The apostle prays for the injured. He invites the supernatural healing touch of God into the scene. He begins to tell testimonies of when he has been on the scene of car accidents and witnessed the power of God manifest itself in those situations. The faith level of the people begins to rise. He then asks if anyone can feel heat in his or her hands. He puts those who raise their hands to work praying for others to be healed. He demonstrates to all who are near that the Kingdom of Heaven is at hand. He then opens a school for those who arrive at car accident scenes and sends them all over the world to do signs and wonders (emphasis added).
Aside from several allusions to rare and unique events from Israel’s history under the old covenant, much of what Silk imagines in this scenario does not describe the apostles and prophets of the early church. Calling out destiny, releasing spirits of revelation, feeling heat in one’s hands, and opening a school to train people how to do signs and wonders—in exchange for tuition, of course (cf. Acts 8:9-24)—are activities that Danny Silk and Bethel consider to be the role of prophets and apostles in a culture of honor, rather than what Scripture has to say about these two offices.
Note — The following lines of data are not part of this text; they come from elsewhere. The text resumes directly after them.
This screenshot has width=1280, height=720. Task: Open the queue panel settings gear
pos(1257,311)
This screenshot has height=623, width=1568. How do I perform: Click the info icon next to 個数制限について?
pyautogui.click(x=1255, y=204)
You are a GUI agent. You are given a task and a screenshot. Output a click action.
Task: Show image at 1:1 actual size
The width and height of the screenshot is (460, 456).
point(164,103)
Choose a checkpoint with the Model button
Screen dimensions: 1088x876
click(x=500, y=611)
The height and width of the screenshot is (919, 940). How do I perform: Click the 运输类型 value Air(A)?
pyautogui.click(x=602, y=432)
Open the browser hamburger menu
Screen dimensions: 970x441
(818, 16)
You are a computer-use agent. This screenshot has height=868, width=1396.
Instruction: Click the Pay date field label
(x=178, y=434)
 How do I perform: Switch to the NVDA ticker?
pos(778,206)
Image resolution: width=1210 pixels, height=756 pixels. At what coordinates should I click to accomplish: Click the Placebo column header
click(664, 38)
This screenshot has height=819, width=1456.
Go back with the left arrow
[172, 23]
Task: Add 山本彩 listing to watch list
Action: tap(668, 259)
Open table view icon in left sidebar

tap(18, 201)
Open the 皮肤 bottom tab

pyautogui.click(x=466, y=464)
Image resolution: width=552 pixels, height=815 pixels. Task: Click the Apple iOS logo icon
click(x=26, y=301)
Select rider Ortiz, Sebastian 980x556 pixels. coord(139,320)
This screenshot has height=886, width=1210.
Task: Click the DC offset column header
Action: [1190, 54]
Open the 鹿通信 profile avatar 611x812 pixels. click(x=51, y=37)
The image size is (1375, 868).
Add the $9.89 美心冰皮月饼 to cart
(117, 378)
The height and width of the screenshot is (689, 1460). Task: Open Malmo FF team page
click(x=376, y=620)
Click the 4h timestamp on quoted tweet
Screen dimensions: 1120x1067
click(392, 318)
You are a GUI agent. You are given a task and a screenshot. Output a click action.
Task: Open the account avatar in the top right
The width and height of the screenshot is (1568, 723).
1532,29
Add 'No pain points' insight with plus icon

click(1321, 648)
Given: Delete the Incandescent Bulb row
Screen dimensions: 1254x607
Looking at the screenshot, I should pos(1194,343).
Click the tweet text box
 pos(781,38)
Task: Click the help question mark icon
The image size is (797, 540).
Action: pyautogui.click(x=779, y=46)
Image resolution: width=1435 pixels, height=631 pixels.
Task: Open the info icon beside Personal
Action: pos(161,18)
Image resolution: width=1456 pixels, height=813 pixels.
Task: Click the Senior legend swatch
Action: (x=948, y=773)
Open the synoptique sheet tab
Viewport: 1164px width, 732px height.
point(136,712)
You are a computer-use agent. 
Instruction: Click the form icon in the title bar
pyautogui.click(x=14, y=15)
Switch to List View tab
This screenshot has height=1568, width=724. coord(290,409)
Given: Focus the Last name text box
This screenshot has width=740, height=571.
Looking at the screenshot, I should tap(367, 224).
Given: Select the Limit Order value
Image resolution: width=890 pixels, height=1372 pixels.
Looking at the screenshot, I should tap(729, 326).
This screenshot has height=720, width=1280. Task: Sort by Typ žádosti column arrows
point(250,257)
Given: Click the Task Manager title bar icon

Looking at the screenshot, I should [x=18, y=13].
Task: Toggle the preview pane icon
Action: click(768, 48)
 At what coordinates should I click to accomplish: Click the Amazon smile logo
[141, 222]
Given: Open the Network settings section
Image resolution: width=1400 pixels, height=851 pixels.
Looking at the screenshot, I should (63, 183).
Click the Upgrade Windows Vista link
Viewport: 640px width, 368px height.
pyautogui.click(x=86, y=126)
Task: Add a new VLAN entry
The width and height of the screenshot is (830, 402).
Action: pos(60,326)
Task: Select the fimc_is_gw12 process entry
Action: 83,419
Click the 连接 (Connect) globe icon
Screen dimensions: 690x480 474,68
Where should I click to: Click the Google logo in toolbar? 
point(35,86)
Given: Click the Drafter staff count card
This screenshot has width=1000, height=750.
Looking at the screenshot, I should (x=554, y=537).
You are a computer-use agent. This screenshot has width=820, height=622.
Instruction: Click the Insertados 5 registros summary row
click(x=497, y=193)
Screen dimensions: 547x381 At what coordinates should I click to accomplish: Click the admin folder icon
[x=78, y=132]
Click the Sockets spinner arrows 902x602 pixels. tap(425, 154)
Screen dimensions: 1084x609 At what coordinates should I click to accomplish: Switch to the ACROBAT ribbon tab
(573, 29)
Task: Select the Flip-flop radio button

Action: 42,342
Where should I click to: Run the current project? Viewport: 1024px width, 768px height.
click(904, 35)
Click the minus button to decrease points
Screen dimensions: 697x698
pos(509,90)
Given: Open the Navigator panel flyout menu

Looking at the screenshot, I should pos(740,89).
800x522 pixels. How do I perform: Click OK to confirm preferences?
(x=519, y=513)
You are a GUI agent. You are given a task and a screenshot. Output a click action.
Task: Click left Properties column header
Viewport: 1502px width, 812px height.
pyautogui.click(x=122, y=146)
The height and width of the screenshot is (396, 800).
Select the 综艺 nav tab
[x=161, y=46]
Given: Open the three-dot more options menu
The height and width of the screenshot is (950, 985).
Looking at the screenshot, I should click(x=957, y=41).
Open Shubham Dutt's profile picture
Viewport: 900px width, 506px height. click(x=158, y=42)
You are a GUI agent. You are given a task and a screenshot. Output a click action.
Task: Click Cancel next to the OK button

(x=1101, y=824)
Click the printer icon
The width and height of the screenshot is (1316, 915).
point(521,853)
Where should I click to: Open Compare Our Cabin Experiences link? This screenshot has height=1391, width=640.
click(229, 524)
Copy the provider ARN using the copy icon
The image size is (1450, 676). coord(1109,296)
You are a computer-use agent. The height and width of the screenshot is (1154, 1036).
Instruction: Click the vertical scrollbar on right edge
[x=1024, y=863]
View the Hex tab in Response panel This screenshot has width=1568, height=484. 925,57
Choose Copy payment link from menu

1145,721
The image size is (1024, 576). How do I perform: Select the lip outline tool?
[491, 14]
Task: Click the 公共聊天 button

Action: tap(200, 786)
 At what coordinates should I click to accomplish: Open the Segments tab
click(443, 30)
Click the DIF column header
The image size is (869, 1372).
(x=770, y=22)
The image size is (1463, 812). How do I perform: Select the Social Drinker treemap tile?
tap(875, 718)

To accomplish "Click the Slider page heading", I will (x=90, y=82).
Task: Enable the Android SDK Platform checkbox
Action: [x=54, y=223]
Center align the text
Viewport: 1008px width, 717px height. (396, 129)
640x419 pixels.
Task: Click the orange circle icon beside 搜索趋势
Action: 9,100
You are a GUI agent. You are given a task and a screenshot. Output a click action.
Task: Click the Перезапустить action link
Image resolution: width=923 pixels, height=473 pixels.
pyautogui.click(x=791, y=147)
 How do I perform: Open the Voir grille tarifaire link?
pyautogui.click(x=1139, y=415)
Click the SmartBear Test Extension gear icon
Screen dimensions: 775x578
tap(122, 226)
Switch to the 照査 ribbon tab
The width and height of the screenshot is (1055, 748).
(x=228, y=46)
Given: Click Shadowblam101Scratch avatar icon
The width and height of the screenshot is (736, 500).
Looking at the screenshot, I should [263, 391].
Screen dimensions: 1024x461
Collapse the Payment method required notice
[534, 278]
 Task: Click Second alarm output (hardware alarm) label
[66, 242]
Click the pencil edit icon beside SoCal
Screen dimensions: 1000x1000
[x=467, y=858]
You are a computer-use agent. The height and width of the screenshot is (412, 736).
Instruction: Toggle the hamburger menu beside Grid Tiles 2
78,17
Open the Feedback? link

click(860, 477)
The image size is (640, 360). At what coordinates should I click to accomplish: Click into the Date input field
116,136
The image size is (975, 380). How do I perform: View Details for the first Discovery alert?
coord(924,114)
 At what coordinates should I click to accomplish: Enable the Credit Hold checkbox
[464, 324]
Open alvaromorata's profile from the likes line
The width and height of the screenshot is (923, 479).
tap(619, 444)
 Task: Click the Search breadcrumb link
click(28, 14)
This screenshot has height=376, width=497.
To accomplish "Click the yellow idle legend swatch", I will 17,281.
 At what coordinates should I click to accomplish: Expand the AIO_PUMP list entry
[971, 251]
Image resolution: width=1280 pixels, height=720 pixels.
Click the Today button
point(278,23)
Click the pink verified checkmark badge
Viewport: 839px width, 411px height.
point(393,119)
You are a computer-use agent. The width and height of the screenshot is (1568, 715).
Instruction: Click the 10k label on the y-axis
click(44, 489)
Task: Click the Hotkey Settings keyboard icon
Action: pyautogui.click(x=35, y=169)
Some of the most egregious claims in the book come in Silk’s explanation of the office of teacher. Based on Paul’s alleged “order of priority” in 1 Corinthians 12, Silk argues that the teacher is the “third level of anointing.” He believes that teacher “is a C in a grade scale, and it is what keeps the Church only average in its effects and influence” (67, emphasis added). On this understanding, churches led by pastors must be “failing,” since pastors are not even mentioned in Paul’s list here!
Silk goes on to make an even more astonishing and troubling claim:
Most teachers are fixated on the written Word of God. They believe that the Word of God is the source of life and truth on the earth. Their value for the Word is much higher than their need for the supernatural. These are the lawyers, scribes, and pharisees of our day” (68, emphasis added).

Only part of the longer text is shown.